Gearing up the data centre for High Performance Computing , NGD

Gearing up the data centre for High Performance Computing

By Steve Davis 27 | April | 2016

Big Data and IoT puts renewed focus on HPC and the need for data centre scale and power.

NGD is Europe’s largest Tier 3 data centre with 180 mVa (enough for a city the size of Bristol) of power available so it is no surprise that a number of companies have used us for the hosting their HPC infrastructure.

So what is HPC?

High performance computing (HPC), is the use of aggregated computing power (e.g., computing servers and clusters) to solve problems that are computationally intensive or data intensive. And it’s on the rise: According to research the global HPC market is expected to grow to £20 billion by 2018.

The HPC market is growing fast because more companies need it to leverage new applications such as IoT & Big Data and they recognise that HPC capabilities can mean competitive advantage. Further education and Research are also big users of HPC as they can accelerate processing, modelling & simulation.

In worldwide studies over 97 percent of companies that had adopted high performance computing said they could no longer compete or survive without it.

One of the first and heaviest users of high performance computing is the financial services industry. Beyond its use in high-frequency trading applications, HPC is used by financial services firms for risk modelling, fraud detection, bitcoin mining, derivatives trading, pricing, regulatory compliance, and Big Data applications like customer profiling – among other uses.

Beyond financial services, high performance computing is also leveraged for scientific and medical research applications such as computational fluid dynamics and genomic sequencing.
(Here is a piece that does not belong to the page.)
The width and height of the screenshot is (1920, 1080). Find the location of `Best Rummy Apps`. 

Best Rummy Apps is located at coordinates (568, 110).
The ways in which research applications and financial services applications rely on HPC are in many cases quite similar.

How is it different?

HPC applications can be run in the NGD high density data centre environment, which support server racks that consume 30kW of power (or more).  Recent builds have included 170kW over the equivalent over 5 rack footprints.

Other options have been HPC applications which are run in lower density environments that support per-rack consumption of 5-7kW. This allows the same computing power with fewer high density servers in a smaller data centre footprint, or more low density servers spread across the larger data centre footprints.

A high density v. low density decision depends largely on a number of factors including efficiencies in cooling, capital and operational costs as well as sustainability.  The cost of developing the property is key, where an organisation needs large investment to build new high density facilities NGD can remove the requirement for Capital investment and charge on an OPEX model.

In an NGD bespoke build data centre colocation environment, organisations are able to build high rack density footprints and do it in typically 12 weeks. Other benefits include

  • Energy efficiency – industry leading PUE + we use 100% green power
  • Space savings – typically 1/6th of the space required in a legacy data centre
  • Security – Whilst the organisation maintains privacy and control of their applications and devices the physical security is managed by NGD
  • Future Growth– The abundance of space and power at NGD will provide expansion plans for the long term.

Conclusion

In an environment in which high performance computing capabilities are either a matter of competitive advantage or a requirement for research, the capacity of a legacy data centre to support such applications is no longer “just” an IT issue. It’s a competitiveness issue. NGD is the answer.